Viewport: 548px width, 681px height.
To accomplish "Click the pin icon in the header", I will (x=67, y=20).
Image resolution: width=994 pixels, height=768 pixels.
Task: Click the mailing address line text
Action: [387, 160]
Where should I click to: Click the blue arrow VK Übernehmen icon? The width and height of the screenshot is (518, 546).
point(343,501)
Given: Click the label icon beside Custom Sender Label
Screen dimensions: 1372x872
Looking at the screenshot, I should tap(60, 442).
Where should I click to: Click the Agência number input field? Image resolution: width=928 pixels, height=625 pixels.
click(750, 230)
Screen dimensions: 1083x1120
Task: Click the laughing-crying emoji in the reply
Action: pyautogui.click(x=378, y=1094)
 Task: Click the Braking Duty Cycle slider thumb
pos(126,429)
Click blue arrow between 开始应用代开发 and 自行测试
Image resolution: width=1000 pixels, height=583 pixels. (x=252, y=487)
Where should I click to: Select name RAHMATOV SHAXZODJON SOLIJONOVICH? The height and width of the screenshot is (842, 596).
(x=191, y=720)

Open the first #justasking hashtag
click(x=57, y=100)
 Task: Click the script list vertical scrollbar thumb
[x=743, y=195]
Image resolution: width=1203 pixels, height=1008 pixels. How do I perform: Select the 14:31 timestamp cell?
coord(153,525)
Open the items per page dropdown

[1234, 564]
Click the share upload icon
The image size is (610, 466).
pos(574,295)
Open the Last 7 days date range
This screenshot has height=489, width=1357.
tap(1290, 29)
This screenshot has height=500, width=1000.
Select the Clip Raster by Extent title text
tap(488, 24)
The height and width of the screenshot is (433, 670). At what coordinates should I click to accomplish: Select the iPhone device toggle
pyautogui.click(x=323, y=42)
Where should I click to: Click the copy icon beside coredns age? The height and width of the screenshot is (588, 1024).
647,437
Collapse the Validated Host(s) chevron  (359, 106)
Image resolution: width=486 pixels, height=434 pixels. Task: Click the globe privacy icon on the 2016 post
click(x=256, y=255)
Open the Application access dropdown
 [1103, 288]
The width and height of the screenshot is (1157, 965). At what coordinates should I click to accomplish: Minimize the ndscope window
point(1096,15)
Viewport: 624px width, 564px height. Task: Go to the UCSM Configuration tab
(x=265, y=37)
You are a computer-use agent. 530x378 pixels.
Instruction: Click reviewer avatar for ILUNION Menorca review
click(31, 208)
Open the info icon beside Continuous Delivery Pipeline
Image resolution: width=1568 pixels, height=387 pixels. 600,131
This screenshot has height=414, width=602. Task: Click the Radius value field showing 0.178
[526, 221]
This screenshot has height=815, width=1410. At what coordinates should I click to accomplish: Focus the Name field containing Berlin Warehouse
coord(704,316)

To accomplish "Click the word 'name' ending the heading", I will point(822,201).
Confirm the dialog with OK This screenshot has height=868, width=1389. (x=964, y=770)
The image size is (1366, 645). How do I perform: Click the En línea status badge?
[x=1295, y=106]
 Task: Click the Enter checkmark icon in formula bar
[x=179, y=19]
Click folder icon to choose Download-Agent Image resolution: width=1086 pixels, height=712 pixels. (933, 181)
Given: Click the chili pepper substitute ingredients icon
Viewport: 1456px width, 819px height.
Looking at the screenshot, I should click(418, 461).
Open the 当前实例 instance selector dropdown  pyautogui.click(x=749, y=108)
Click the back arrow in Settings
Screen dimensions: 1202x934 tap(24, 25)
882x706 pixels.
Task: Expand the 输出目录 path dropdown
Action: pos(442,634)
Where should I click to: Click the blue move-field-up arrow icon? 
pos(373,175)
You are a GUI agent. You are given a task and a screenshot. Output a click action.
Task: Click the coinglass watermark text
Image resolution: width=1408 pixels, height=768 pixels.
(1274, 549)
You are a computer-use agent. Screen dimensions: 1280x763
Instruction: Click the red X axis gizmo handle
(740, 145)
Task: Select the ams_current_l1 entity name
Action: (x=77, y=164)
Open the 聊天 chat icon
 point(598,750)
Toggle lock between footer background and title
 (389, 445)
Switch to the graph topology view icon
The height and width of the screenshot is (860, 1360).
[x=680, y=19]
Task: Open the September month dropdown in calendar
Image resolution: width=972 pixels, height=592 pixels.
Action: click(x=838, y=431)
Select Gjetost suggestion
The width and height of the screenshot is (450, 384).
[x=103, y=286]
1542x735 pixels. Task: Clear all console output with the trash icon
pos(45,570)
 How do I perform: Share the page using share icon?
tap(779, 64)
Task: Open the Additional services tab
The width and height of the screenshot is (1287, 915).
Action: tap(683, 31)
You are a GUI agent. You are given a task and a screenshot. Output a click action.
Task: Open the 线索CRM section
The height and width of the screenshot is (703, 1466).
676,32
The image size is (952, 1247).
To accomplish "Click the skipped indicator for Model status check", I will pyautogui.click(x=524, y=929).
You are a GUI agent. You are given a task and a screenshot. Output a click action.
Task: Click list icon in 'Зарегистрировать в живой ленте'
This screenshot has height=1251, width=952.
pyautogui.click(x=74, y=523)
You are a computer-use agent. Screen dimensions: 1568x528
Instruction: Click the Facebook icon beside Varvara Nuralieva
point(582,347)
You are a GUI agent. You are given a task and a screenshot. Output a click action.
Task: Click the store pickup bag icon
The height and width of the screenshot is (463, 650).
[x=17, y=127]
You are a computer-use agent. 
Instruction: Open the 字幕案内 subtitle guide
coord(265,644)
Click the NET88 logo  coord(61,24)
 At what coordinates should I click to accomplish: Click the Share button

Brief: Look through the material above for "computer" and copy the lines that have it.

Exercise output:
You are a computer-use agent. 530x378 pixels.
You are a computer-use agent. Screen dimensions: 1280x763
You are a computer-use agent. Screen dimensions: 1568x528
You are a computer-use agent. 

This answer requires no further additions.